# Fragment:
##############################
Nasze relacje z wyjazdów do Chorwacji. Chcesz poczytać, jak inni spędzili urlop w Chorwacji? Zaglądnij tutaj! [Nie ma tutaj miejsca na reklamy. Molim, ovdje nije mjesto za reklame. Please do not advertise.]
Docieramy w okolice falochronu, gdzie hippy atmosfera rzuca się w oczy
Autochtoni pod Komuną też mogą uchodzić za hippy jednostki
Na falochronie i wzdłuż niego fajne banery - stare zdjęcia komiškich rybaków Nieustraszonych żeglarzy , którzy płynęli na odległą wyspę Palagružę, by łowić obficie pojawiające się tam szlachetne ryby i skorupiaki, np. homary. O tych rybakach jeszcze wspomnę .
Małż się rozmarzył
Spośród wszystkich tych jachtów zacumowanych przy falochronie najbardziej przypadła nam do gustu taka stara łajba...
Nawet nam wtedy nie przyszło do głowy..., że nas ona poniesie...za kilka dni na piękną przygodę
Złota, a może "miedziana" godzina dobiega końca..
Przypominam sobie, że tak jak wczoraj, ma się odbyć pd Komuną milonga - pokaz tanga. Mąż bardzo chciałby to zobaczyć...
Ale robi się ciemno, a pod wieżą zegarową nic się nie dzieje Tylko dzieciaki jeżdżą na deskorolkach.)
Pytamy o tango w informacji turystycznej, pytamy w tym barze...
Wszyscy robią wielkie oczy, nikt nic nie wie, kelner mówi, że wczoraj go tu nie było..
Mąż zaczyna podejrzewać, że wszystko , co wczoraj widziałam...przyśniło mi się..
Ale są tacy Forumowicze, którym prezentowałam relację na żywo z tamtego wieczora (gusia-s - podejrzewam, że mieli nie zgłoszoną wcześniej imprezę i przegonili ich tak, jak potańcówkę, na którą Ty załapałaś się jakiś czas przede mną )
##############################
# Co zrobić:
a - Co według relacji z Chorwacji robią dzieciaki pod wieżą zegarową, gdy zaczyna się ściemniać?
b - Przedstaw w formie krótkiej listy akapit relacji z Chorwacji zaczynający się od słów „Na falochronie i wzdłuż niego”, zachowując jego najważniejsze fakty.
c - Podejmij relację z urlopu w Chorwacji i dopisz jej dalszy ciąg, zaczynając po ostatnim zdaniu.
Zapisy pochodzą z innego źródła niż relacja.

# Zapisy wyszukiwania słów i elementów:
##############################
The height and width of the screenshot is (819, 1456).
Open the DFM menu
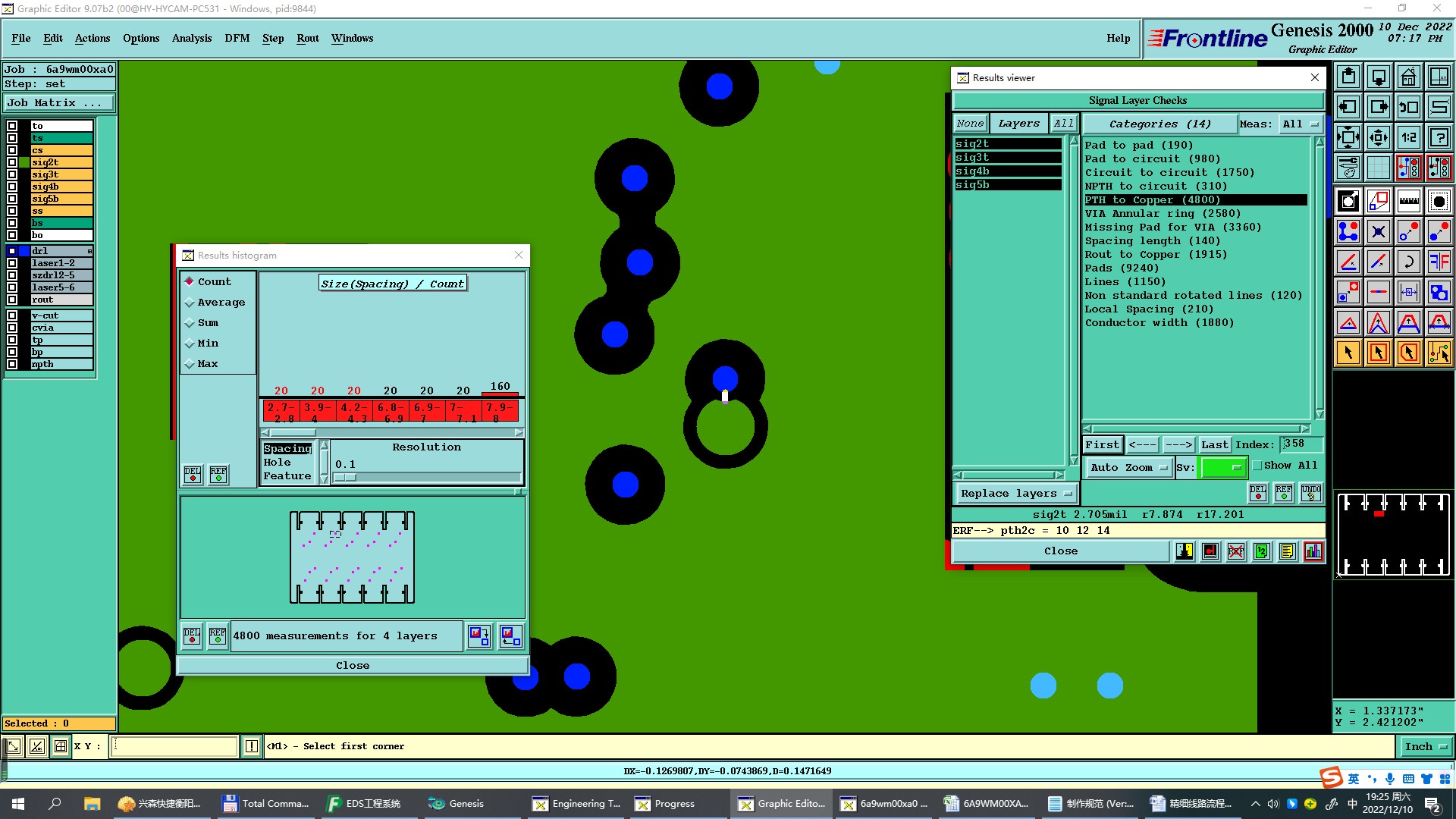[237, 38]
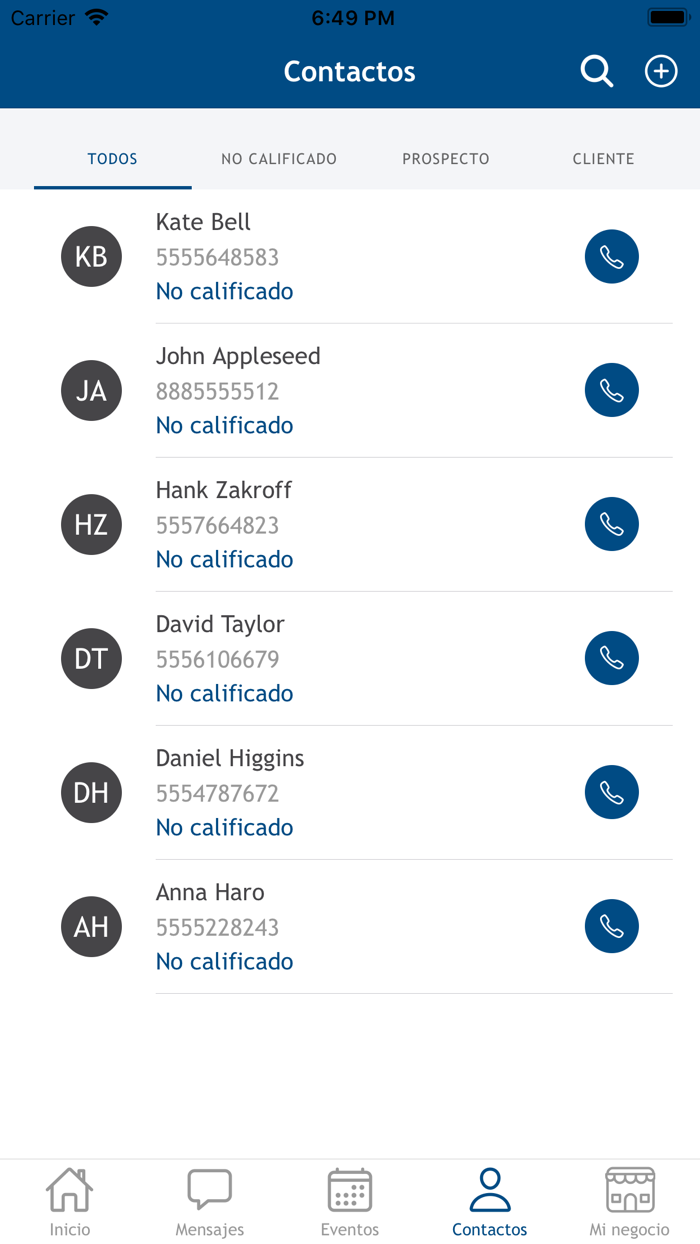
Task: Open Eventos calendar tab
Action: click(x=350, y=1202)
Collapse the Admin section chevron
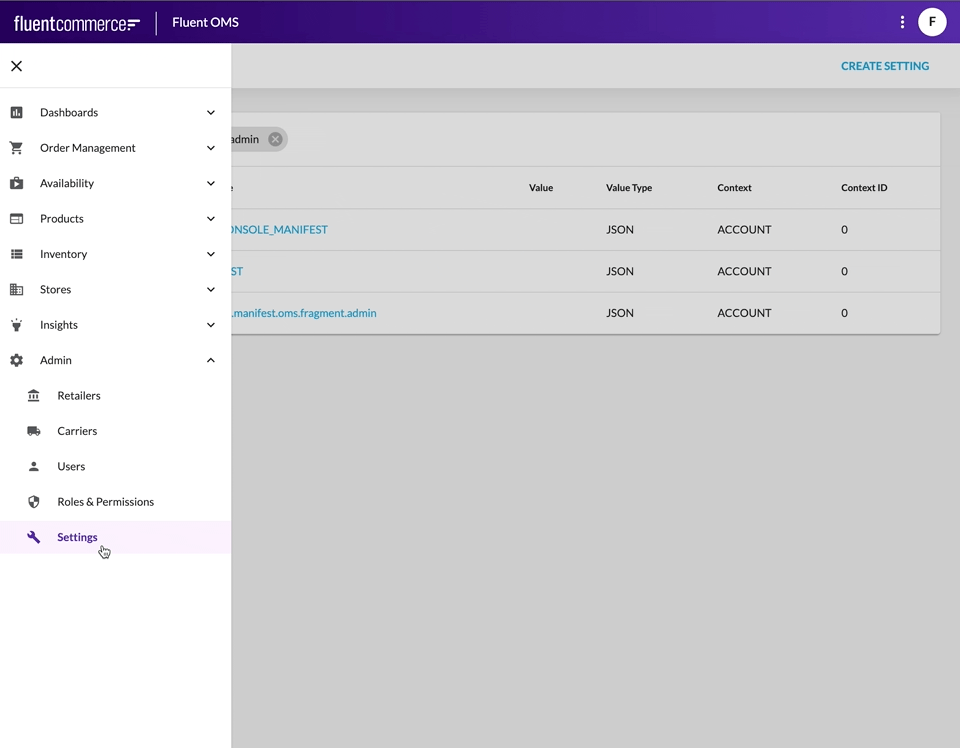Viewport: 960px width, 748px height. click(x=210, y=360)
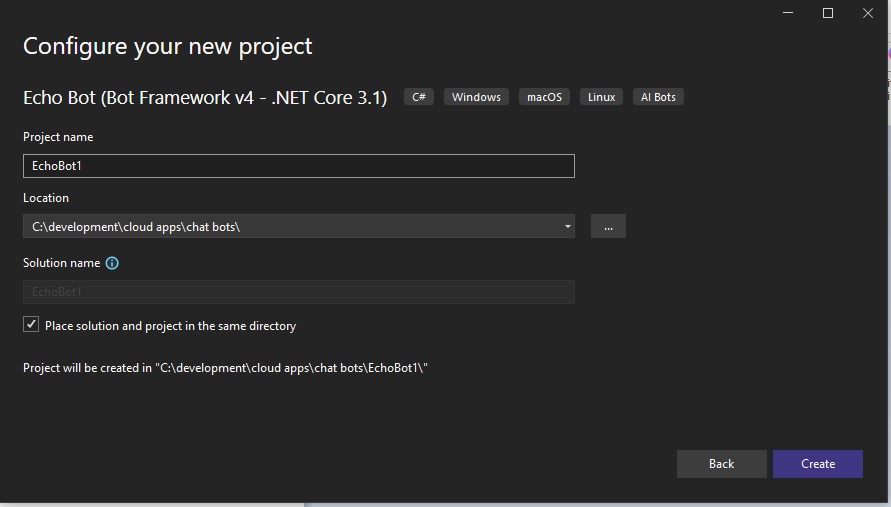
Task: Close the Configure your new project dialog
Action: [x=867, y=13]
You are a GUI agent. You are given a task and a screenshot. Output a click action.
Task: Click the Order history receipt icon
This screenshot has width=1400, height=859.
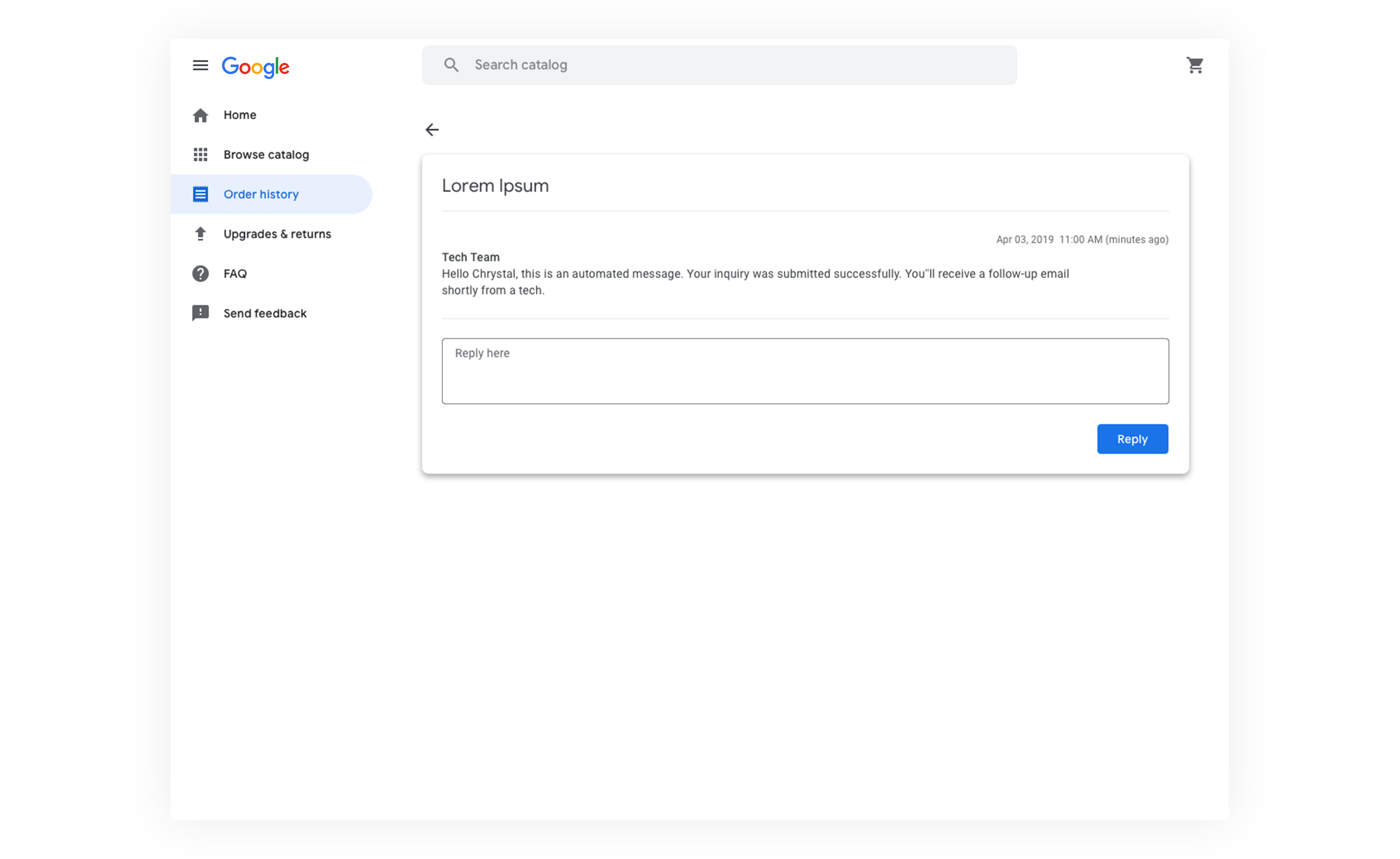[200, 194]
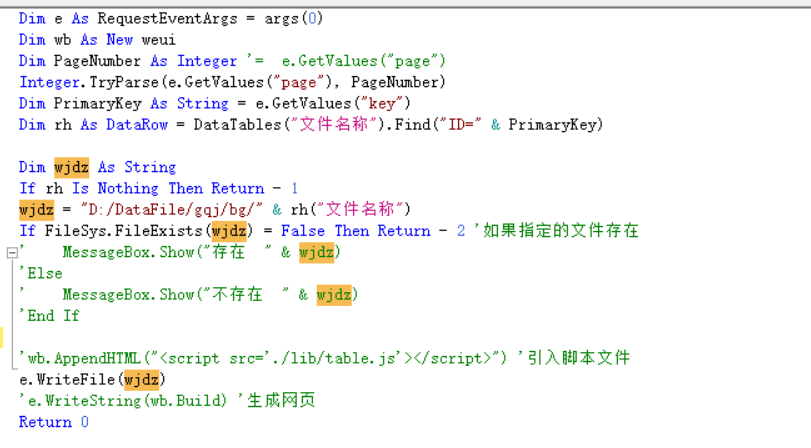Viewport: 811px width, 448px height.
Task: Click the DataRow type keyword
Action: pos(137,125)
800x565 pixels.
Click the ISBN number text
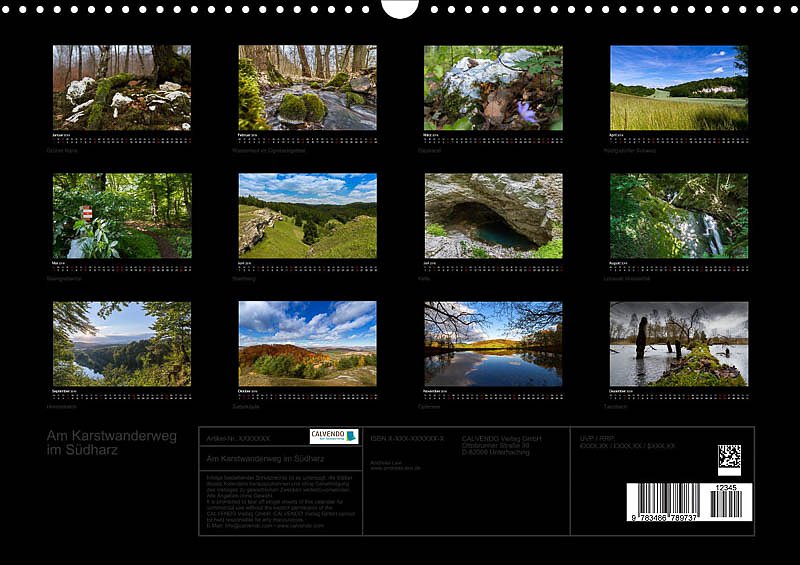[x=407, y=438]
##############################
# Odpowiedzi:
a - Jeżdżą na deskorolkach.

b -
- Na falochronie i wzdłuż niego wiszą banery ze starymi zdjęciami komiškich rybaków.
- Byli to nieustraszeni żeglarze, którzy pływali na odległą wyspę Palagružę.
- Łowili tam obficie występujące szlachetne ryby i skorupiaki, na przykład homary.
- W relacji zapowiedziano, że o tych rybakach będzie jeszcze mowa.

c -
Szkoda...Tango na dobranoc ubarwiłoby ten leniwy dzień bez przygód
Zamiast tego idziemy na nasz kantun (róg) na placyku Petit Paris na małe "conieco"
Katerina napisał(a):A tu - specjalnie dla maslinki - "dom z kanarkiem" Niestety, w tym roku nie śpiewał żaden kanarek
Dziękuję za dedykację Szkoda, że nie było kanarka...
Fajny pomysł ze zdjęciami rybaków na falochronie
Katerina napisał(a):Spośród wszystkich tych jachtów zacumowanych przy falochronie najbardziej przypadła nam do gustu taka stara łajba...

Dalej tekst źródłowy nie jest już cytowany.